いい換えれば、西欧の欲望主義に慣らされてしまった肉体(動物的身体)
を節度のある質的な身体(植物的身体)として回復させなくてはなりません。
私がいつも言っている行というものも、
ただストイックなばかりではありません。
私は欲望主義とは別の身体の心地よさというものを、とても大事にしています。
たとえば夏は仕事が終わった後に必ず風呂に入る。
できれば単なる風呂より温泉がいい。(都内にも以外に温泉が多い)
まさしく命の洗濯ですが、この時の身体の心地よさというものは、
とても大切です。」
K:「もっとも、クーラーの効き過ぎた今の職場での仕事では、
塾長が思ういい汗をかいた仕事ではなくなっていますね。」
塾長:「それならば、よけいに代謝をよくするために風呂に入り、
水もしっかり浴びて身体の内側をよく調整し邪氣を浄化しておく必要があります。」
K:「最近は湧氣塾での稽古の後に、
近くの温泉に入りに行っている塾生さんもいらっしゃるそうですね。」
塾長:「ええ。最近近くにいい温泉ができたんです。

(保存データ)
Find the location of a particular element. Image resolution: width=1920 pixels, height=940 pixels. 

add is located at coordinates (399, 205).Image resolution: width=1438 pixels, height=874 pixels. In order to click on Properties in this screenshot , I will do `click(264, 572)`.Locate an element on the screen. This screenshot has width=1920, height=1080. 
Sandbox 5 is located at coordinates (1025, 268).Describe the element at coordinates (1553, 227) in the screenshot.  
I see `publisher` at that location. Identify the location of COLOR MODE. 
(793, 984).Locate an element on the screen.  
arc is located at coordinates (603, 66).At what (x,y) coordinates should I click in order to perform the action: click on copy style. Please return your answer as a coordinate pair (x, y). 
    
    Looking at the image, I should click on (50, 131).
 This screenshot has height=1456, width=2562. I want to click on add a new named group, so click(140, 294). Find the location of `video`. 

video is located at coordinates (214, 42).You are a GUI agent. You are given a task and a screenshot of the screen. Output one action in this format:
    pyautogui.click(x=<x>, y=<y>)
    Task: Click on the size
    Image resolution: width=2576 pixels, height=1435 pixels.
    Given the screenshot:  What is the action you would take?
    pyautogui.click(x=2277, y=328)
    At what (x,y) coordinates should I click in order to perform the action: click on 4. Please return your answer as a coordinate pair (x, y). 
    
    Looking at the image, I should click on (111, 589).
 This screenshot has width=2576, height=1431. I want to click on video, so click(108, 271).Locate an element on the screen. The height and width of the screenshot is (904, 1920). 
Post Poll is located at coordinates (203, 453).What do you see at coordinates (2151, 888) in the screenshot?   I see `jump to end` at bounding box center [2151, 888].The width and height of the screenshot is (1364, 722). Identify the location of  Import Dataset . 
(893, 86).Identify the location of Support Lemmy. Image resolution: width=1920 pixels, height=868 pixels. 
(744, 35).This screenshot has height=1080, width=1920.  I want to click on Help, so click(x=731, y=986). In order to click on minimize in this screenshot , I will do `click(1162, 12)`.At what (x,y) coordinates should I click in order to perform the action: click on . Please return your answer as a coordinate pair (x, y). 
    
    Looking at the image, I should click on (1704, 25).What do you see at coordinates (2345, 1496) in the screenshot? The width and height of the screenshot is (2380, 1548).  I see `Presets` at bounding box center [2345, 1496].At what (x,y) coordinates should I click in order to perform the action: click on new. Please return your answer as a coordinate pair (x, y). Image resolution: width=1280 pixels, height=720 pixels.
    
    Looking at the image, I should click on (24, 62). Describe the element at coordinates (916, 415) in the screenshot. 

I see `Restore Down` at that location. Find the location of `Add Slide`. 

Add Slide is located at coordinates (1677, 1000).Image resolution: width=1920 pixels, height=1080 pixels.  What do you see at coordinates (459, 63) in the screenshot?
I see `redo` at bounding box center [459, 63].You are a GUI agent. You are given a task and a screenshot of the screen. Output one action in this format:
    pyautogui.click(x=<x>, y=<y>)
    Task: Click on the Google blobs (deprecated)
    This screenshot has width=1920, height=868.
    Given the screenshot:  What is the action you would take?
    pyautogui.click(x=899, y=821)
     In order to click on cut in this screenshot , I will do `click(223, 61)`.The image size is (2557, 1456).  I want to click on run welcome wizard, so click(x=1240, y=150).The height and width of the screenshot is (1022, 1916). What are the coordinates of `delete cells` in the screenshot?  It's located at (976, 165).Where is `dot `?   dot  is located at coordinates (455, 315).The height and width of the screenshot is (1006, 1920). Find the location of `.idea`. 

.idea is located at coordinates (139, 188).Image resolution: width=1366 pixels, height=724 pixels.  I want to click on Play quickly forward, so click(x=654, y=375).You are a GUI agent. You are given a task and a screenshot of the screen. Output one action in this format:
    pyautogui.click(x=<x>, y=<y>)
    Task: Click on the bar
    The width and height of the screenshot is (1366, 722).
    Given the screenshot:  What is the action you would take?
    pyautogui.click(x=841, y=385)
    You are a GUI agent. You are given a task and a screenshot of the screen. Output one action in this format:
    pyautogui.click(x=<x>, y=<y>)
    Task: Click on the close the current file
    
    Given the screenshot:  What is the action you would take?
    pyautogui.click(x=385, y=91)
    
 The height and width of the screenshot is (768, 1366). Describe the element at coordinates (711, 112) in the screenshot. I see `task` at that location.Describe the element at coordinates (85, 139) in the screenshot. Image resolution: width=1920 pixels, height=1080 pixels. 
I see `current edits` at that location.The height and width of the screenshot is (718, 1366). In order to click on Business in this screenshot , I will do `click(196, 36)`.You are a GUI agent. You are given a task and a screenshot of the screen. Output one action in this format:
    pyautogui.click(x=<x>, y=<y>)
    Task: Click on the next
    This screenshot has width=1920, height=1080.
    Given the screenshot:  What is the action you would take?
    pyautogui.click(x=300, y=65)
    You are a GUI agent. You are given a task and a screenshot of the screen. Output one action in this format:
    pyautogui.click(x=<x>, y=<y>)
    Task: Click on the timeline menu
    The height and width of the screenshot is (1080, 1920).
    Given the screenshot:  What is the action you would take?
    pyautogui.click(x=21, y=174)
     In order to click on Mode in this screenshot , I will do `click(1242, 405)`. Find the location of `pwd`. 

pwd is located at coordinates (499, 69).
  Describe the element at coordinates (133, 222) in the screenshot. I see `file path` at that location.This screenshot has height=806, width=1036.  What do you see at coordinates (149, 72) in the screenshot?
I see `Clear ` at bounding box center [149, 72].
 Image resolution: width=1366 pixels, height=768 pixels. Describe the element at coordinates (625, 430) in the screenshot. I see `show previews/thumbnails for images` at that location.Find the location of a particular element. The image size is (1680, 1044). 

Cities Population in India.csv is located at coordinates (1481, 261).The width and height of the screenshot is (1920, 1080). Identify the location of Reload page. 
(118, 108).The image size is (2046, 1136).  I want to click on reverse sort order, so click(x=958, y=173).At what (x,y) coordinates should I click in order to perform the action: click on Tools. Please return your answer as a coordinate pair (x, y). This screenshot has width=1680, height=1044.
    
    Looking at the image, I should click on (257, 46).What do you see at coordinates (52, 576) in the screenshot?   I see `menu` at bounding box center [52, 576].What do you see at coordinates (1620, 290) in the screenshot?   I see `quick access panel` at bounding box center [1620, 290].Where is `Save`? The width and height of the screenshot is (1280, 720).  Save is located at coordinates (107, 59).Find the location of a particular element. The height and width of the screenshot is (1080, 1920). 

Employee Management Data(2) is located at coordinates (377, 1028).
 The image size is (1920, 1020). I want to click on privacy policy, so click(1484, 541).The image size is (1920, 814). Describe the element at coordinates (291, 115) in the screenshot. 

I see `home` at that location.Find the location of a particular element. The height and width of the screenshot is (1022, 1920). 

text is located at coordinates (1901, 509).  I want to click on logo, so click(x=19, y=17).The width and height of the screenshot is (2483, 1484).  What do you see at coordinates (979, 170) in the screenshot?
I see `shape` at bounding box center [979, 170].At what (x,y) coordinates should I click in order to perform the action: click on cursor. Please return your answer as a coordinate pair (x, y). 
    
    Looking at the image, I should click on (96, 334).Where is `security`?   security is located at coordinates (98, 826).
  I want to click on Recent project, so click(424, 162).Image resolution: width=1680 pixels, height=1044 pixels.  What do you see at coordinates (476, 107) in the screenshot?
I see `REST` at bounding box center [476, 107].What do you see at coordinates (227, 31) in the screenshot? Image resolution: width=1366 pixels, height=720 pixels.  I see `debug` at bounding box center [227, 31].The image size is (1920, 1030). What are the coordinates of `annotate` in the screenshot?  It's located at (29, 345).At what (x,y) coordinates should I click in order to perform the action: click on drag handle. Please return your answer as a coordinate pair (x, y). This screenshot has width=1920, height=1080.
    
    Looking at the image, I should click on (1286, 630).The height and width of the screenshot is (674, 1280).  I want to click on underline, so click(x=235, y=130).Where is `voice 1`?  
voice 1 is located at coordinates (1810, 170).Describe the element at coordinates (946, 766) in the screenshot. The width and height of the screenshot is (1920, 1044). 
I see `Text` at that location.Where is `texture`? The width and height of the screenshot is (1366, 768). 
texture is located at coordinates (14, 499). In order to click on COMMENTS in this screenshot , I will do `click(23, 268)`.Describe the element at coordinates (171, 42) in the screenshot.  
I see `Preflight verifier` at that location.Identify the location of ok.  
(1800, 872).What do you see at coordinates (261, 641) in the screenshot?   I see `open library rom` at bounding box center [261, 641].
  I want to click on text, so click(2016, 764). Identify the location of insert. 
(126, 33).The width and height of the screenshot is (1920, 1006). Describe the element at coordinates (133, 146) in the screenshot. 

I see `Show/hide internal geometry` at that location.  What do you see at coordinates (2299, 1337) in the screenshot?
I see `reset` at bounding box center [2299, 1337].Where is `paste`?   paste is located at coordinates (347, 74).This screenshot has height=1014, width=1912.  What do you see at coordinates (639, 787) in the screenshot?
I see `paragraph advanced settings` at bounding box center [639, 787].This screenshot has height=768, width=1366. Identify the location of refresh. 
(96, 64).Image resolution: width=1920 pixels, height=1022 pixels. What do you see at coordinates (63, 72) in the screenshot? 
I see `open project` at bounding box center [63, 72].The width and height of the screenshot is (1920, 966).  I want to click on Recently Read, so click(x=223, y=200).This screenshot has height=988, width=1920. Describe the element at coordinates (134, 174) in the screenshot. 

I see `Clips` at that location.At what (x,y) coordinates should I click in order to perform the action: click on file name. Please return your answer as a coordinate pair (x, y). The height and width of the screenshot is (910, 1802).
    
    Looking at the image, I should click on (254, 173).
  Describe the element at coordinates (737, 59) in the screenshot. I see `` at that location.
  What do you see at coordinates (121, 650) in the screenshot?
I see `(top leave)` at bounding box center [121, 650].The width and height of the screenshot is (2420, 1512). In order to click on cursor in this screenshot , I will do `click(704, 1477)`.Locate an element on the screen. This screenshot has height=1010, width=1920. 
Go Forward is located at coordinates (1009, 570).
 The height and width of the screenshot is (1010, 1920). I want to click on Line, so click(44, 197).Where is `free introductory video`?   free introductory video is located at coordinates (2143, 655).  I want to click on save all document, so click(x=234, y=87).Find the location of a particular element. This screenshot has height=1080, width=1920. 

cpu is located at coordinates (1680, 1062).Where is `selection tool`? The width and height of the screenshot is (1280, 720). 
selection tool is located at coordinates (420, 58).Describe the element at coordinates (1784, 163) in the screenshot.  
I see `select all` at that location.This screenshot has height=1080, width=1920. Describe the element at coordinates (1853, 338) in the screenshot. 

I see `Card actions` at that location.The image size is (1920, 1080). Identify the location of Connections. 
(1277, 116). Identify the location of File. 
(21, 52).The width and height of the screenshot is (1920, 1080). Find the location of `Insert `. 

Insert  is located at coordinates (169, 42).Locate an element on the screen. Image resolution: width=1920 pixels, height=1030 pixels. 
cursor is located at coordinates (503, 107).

> 指示:
a: 身体の心地よさを語る本文で、塾長が夏の仕事の後に必ずすることは何か。
b: 温泉と身体の心地よさをめぐる対話の本文を、最後の文の後から続けて書いてください。

> 解答:
a: 風呂に入ることです。

b:
稽古の後の温泉は、これはもう格別です。
ビールを飲むよりずっと身体的に心地がいい。
どうしてもビールを飲みたい人はその後で飲めばいい。」
K:「前回まで取り上げていた坐禅身法の体験談にも、
とにかく気持ちがいい、という声がありました。
坐禅するだけでも気持ちいいのに、その後温泉に入ったら・・
想像するだけでも、たまりません(笑)。」
塾長:「いや、頭で想像してもダメです。
本当に身体で感じないと(笑)
でも、K君は八月に九州の鎭國寺に行法ツアーに行くとき、
じっくり温泉の心地よさを味わって下さい。」
K:「そうでしたね。
今年の湧氣塾の行法ツアーは、湯川れい子さんの紹介で行く鹿児島の鎭國寺でしたね。
今から楽しみにしています。
最後になりましたが、坐禅身法のDVDの反響はどうですか。」
塾長:「DVDを観ながら毎日坐禅を実践している受験生がいるのですが、
非常にいい。頭がさえて集中力も増した、受験勉強にもとても効果があるということです。」
K:「身体が整えば、当然脳にもいい効果があるんですね。」
塾長:「そのとおり。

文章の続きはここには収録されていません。